下にある映画「シャイニング」についての文章から、「本来、キューブリックはキャス」から「ないんだなあ。そこが弱点といえば弱点か。」までを両端も含めて抜き出し、一字も変えずに書き写すこと。

#### [提示文]

*-*-*

なにか急に寒さが戻ってきてあんまり出歩く気がしない。仕事は適当に切り上げてまっすぐ帰宅。このところキューブリック監督をしのんで手持ちのビデオをチェックしてるのだが、今日は、昨日途中まで見た、「シャイニング」 を最後まで見る。

本来、キューブリックはキャスティングが巧みで、どの映画を見ても、確かにこれしかいないというような俳優を、有名無名にこだわらずに起用する。ただ、この映画のジャック・ニコルソンだけは原作者スティーブン・キングのお気にめさなかったようだ。

確かに原作では、作家志望の元教師が、ロッキー山中の古びたホテルに巣くう超自然の悪霊に次第に取りつかれて、狂気に陥って行くさまが丹念に書き込まれているのだが、ジャック・ニコルソンが演じると、悪霊とは関係なく、単に最初から本人の資質として「キテる」ようにしか見えないんだなあ。そこが弱点といえば弱点か。

原作者のキング自身は、いわゆるホラー映画の撮り方でない点に色々とこだわりがあったようだ。インタビューでは、「All work no play makes Jack a dull boy」で埋め尽くされた原稿を見つけた妻に近づくジャックを事前に見せてしまうので観客のショックが半減する、ラストシーンは陳腐なミステリーゾーンの焼き直しだ、などと不満を述べている。どちらのシークェンスも原作には無く、映画で付け加えられたもの。

まあ、確かに普通のホラーなら、同じ文句が延々とタイプされた原稿をどんどんと繰って行き、夫の狂気に妻が気づいておびえきったその瞬間に、肩越しから急にバーっと顔を出して観客をもびっくりさせるのがお約束の手法。

*-*-*

#### [元データ]
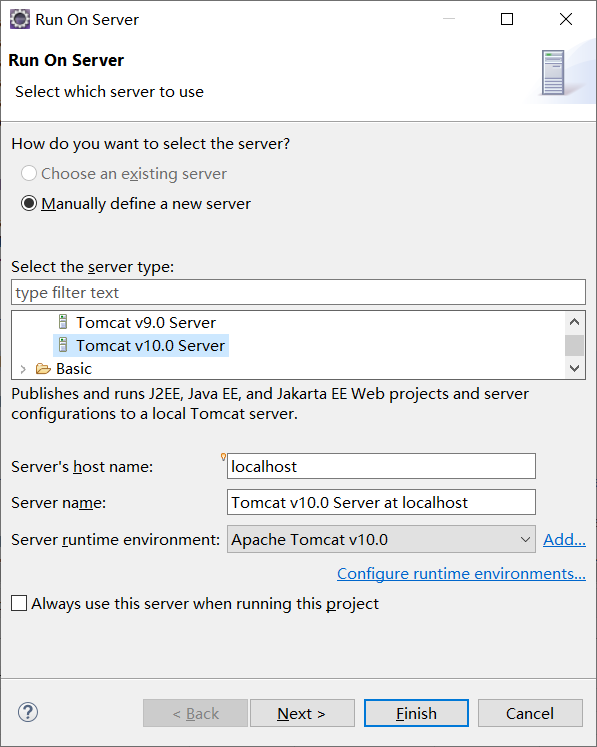Screen dimensions: 597x747
Task: Click the Tomcat v9.0 Server icon
Action: click(x=63, y=322)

*-*-*

#### [作業の解答]
本来、キューブリックはキャスティングが巧みで、どの映画を見ても、確かにこれしかいないというような俳優を、有名無名にこだわらずに起用する。ただ、この映画のジャック・ニコルソンだけは原作者スティーブン・キングのお気にめさなかったようだ。

確かに原作では、作家志望の元教師が、ロッキー山中の古びたホテルに巣くう超自然の悪霊に次第に取りつかれて、狂気に陥って行くさまが丹念に書き込まれているのだが、ジャック・ニコルソンが演じると、悪霊とは関係なく、単に最初から本人の資質として「キテる」ようにしか見えないんだなあ。そこが弱点といえば弱点か。